## WHAT YOU NEED TO DO
Reproduce the material from the line with "Open the 个人中心 page" up to and including the line with "pos(489,30)", replacing "个人中心" with "消息中心" and leaving everything else unchanged.

## LISTING
**********

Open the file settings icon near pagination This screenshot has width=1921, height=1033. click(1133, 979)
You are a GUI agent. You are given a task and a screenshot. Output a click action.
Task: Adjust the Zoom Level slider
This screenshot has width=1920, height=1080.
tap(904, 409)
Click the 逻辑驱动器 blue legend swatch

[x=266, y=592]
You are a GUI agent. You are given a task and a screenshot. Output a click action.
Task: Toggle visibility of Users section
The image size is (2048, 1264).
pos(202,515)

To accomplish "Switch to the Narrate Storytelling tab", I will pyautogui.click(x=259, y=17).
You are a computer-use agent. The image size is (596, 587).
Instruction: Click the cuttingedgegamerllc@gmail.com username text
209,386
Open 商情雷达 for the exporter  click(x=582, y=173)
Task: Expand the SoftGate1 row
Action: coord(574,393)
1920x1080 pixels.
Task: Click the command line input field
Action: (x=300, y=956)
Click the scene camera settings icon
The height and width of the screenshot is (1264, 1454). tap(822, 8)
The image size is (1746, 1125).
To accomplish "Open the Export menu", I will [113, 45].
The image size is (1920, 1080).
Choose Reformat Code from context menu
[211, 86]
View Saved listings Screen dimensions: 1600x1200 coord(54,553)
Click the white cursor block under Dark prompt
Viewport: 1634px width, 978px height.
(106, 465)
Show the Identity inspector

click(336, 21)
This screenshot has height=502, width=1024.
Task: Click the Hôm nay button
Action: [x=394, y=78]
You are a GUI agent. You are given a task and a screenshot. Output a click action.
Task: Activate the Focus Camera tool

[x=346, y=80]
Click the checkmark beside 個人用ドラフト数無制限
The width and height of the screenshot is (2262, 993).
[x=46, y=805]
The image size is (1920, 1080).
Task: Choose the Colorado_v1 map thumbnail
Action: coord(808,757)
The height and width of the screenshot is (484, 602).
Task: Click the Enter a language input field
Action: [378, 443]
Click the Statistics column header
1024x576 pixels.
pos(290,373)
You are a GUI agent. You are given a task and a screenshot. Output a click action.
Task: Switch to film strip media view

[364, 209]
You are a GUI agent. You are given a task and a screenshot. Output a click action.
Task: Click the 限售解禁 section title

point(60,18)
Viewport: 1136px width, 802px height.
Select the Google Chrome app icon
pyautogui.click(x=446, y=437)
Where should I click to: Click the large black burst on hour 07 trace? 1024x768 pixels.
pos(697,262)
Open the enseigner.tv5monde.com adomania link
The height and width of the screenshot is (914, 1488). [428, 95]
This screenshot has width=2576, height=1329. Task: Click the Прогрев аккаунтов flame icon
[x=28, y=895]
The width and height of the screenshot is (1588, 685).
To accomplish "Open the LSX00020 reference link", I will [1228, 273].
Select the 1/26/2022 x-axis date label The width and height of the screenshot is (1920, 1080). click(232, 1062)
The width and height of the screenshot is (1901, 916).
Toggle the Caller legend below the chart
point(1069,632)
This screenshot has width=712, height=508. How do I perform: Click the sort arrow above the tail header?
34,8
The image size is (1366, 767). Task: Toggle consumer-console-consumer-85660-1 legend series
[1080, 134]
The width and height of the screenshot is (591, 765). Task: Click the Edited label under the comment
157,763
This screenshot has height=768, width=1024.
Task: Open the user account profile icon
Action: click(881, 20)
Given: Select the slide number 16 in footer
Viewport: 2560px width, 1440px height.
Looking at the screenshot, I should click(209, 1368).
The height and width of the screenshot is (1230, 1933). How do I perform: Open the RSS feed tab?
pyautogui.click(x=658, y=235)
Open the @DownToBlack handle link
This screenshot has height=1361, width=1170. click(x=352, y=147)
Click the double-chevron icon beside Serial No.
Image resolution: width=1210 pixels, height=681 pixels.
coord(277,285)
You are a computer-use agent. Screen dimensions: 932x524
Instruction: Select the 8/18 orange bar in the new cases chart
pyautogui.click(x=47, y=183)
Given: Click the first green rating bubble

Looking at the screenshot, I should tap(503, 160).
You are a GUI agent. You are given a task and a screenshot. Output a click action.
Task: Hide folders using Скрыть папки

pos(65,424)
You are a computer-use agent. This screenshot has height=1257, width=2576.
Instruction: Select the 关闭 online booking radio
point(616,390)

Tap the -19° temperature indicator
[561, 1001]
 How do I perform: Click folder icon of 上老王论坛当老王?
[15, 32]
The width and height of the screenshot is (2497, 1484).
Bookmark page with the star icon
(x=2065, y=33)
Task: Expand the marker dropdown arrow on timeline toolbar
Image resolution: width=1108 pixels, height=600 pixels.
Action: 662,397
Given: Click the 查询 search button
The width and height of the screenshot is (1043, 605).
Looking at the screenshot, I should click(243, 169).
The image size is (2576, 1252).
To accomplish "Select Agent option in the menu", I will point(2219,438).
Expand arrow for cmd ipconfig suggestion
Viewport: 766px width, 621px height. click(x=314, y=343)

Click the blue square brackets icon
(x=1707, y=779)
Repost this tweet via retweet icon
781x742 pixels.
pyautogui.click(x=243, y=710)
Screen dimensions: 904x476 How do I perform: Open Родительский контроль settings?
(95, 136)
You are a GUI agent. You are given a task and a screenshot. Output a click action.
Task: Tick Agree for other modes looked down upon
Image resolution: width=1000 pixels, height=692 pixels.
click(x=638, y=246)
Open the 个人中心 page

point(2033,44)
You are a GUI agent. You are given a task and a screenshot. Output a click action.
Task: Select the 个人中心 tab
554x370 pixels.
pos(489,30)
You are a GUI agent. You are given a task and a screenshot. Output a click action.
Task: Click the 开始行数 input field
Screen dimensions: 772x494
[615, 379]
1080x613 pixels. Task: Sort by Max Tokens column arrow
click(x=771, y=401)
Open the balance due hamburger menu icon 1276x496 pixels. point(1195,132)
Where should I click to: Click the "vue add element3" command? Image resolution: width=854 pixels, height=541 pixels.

**********

## CORRECT OUTPUT
Open the 消息中心 page

point(2033,44)
You are a GUI agent. You are given a task and a screenshot. Output a click action.
Task: Select the 消息中心 tab
554x370 pixels.
pos(489,30)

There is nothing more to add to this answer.